I then fit my training set to the model using the helper function `fit_split()` from Max Kuhn’s presentation. This is equivalent to `last_tune()` from the package `tune`, but just makes it more explicit. `fit_split()` takes the split object from `rsample` and considers both the training set and the testing set, so it will train and test the model in one command. We can now look at the metrics for the model.

``````#fit training data to model
set.seed(100)
rf_fitted <- fit_split(is_legendary ~ .,
model = rf_spec,
split = pkmn_split)

rf_fitted %>%
collect_metrics()``````
``````## # A tibble: 2 x 3
##   .metric  .estimator .estimate
##   <chr>    <chr>          <dbl>
## 1 accuracy binary         0.988
## 2 roc_auc  binary         0.999``````
``````rf_fitted %>%
collect_predictions() %>%
roc_curve(truth = is_legendary,
estimate = .pred_yes) %>%
ggplot(aes(x = 1 - specificity,
y = sensitivity)) +
geom_line(
color = "midnightblue",
size = 1.5
) +
geom_abline(
lty = 2, alpha = 0.5,
color = "gray50",
size = 1.2
) +
ggtitle("ROC Curve for Legendary Classifier")``````

This model has almost 99% accuracy, which is pretty close to perfect. Receiver operator characteristic curves compare the true positive rate (sensitivity) and false positive rate (1 - specificity) of a binary classifier. A perfect receiver operator characteristic curve will have an area-under-the-curve (AUC) value of 1, which this model almost has. A model that randomly guesses would have an AUC value of 0.5, so at least this model isn’t just guessing.

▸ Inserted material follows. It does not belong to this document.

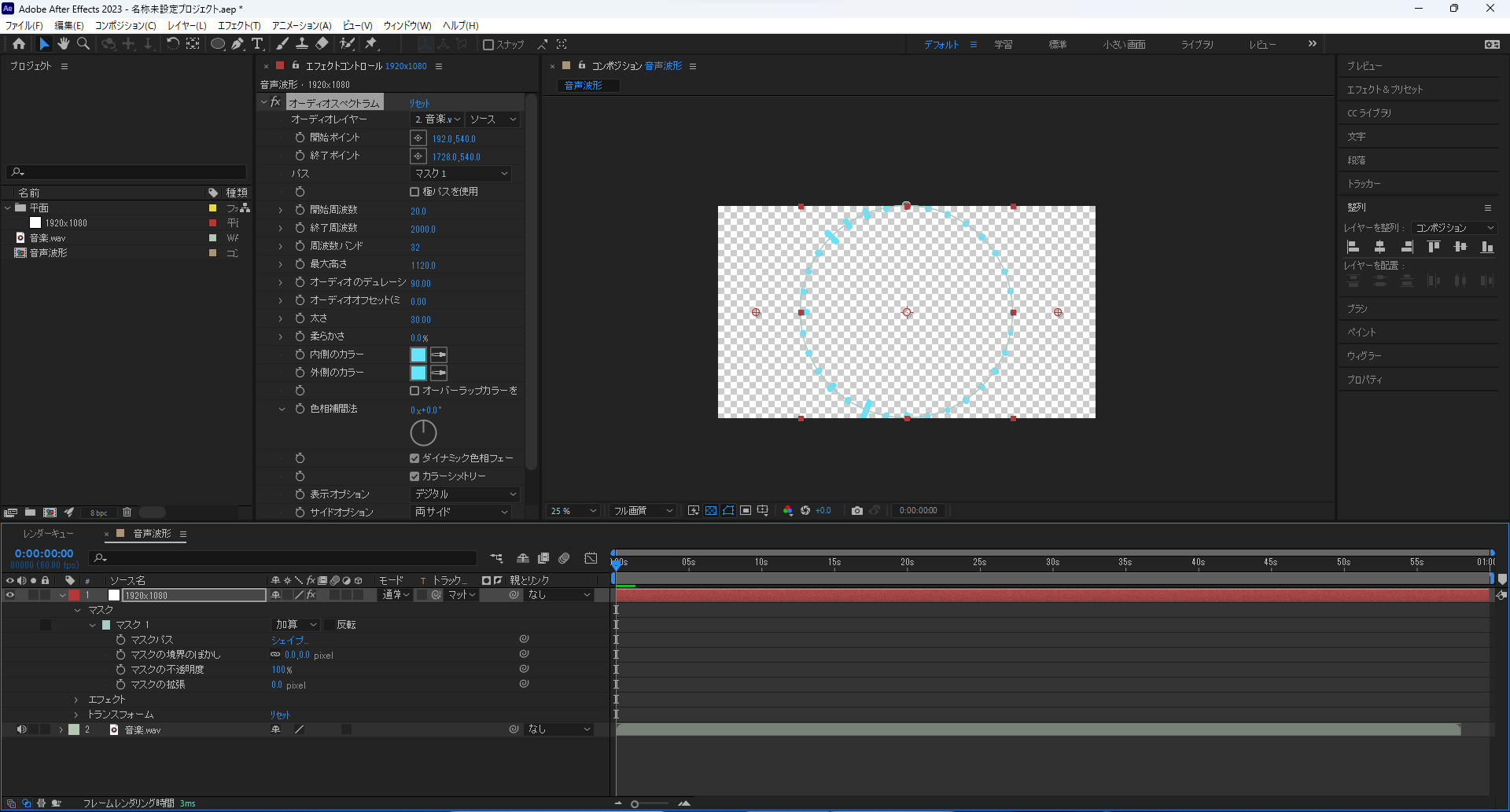Uncheck the dynamic hue phase checkbox
The image size is (1510, 812).
coord(414,458)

Let’s see what variables are driving the strength of this model:

``````rf_fitted_vip <- get_tree_fit(rf_fitted)
vip::vip(rf_fitted_vip, geom = "col", num_features = 10)``````

``````ggplot(clean_pokemon, aes(x = is_legendary, y = base_egg_steps)) +
geom_boxplot()``````

This plot uses the importance values generated from the initial random forest model. Based on the importance ranking, `base_egg_steps` is clearly driving accurate predictions. In Pokemon, you can hatch eggs to get new Pokemon by walking around in-game with a given egg. After looking at the data, it seems like legendary Pokemon take an egregiously large number of steps to hatch their corresponding eggs. The one caveat is: you can’t get eggs for legendary Pokemon without hacking the game. Therefore, I wanted to get a better set of predictors, so I ran the whole pipeline again, only this time without `base_egg_steps` as a variable:

``````## # A tibble: 2 x 3
##   .metric  .estimator .estimate
##   <chr>    <chr>          <dbl>
## 1 accuracy binary         0.981
## 2 roc_auc  binary         0.997``````

Now, we see a much more diverse set of variables driving accurate predictions. The overall accuracy of the model dropped ever so slightly, which is expected since we removed `base_egg_steps`.

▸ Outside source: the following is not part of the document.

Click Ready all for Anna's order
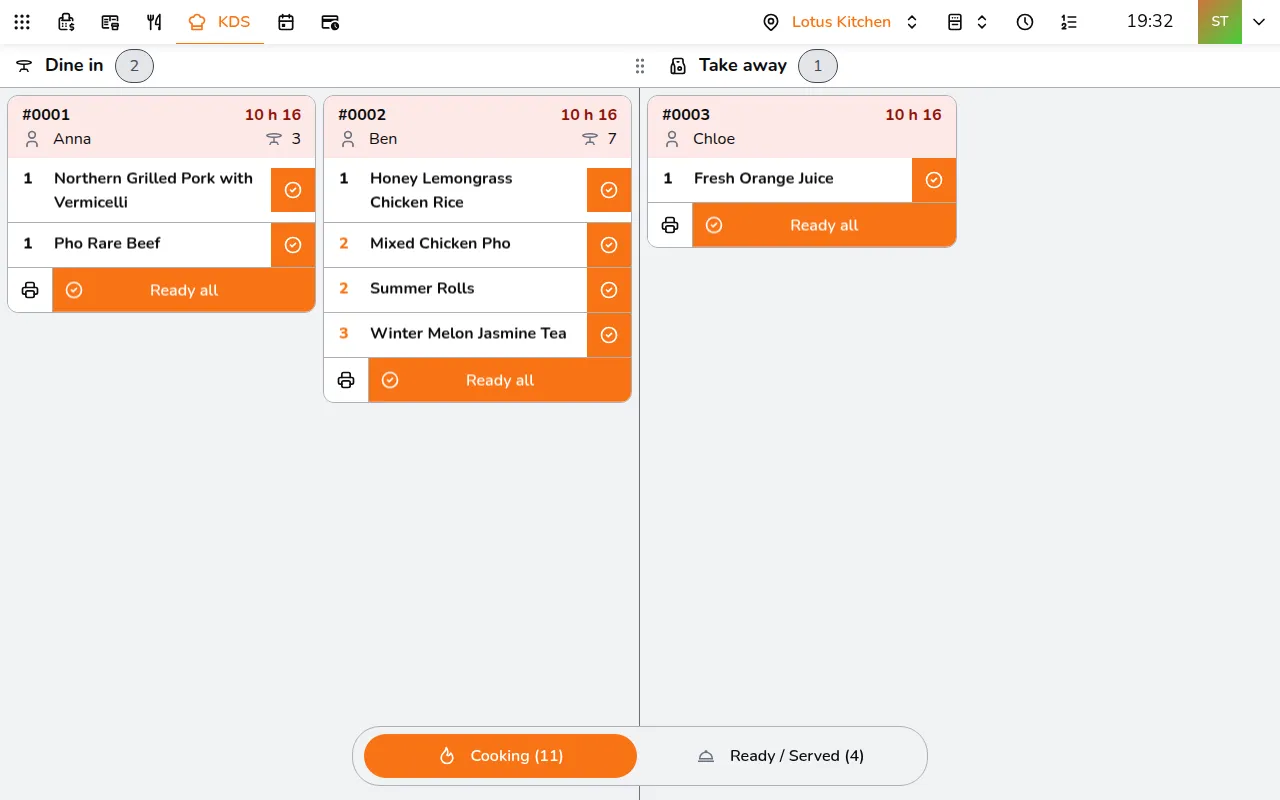point(184,290)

``````ggplot(clean_pokemon2, aes(x = is_legendary, y = base_happiness)) +
geom_violin()``````

``````ggplot(clean_pokemon2, aes(x = is_legendary, y = sp_attack)) +
geom_violin()``````

The most important variable in this set is `capture_rate`, which would make sense since legendary Pokemon are all very difficult to capture. `base_happiness` is an interesting one, as there is a relatively symmetrical bimodal distribution for legendary Pokemon but more of a contrasting bimodal distribution for non-legendary Pokemon. This may favor extreme happiness values for classifying legendary Pokemon. Finally, legendary Pokemon tend to have a much higher `sp_attack` value. This variable corresponds to the strength of “special attacks”, or non-physical attacks. This also checks out, since in the games and anime, legendary Pokemon tend to attack with fireballs, lasers, and overall showier moves.

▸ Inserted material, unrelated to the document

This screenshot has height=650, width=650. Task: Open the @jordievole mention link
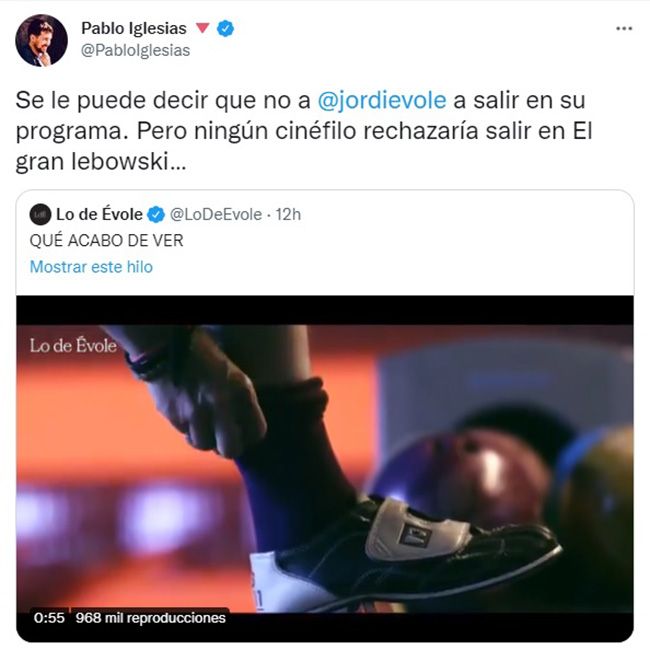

Overall, learning `tidymodels` was not as hard as I expected.The syntax being similar to that of `tidyverse` made it really intuitive to learn. While this project just barely got into how machine learning works, it made a very daunting topic very approachable to a beginner. There are a number of aspects I did not touch on in this project due to time constraints, but I look forward to going deeper down this rabbithole. Maybe this skill will end up making me less of a broke college student, and maybe I can pay the damn 34 dollars per month in the future.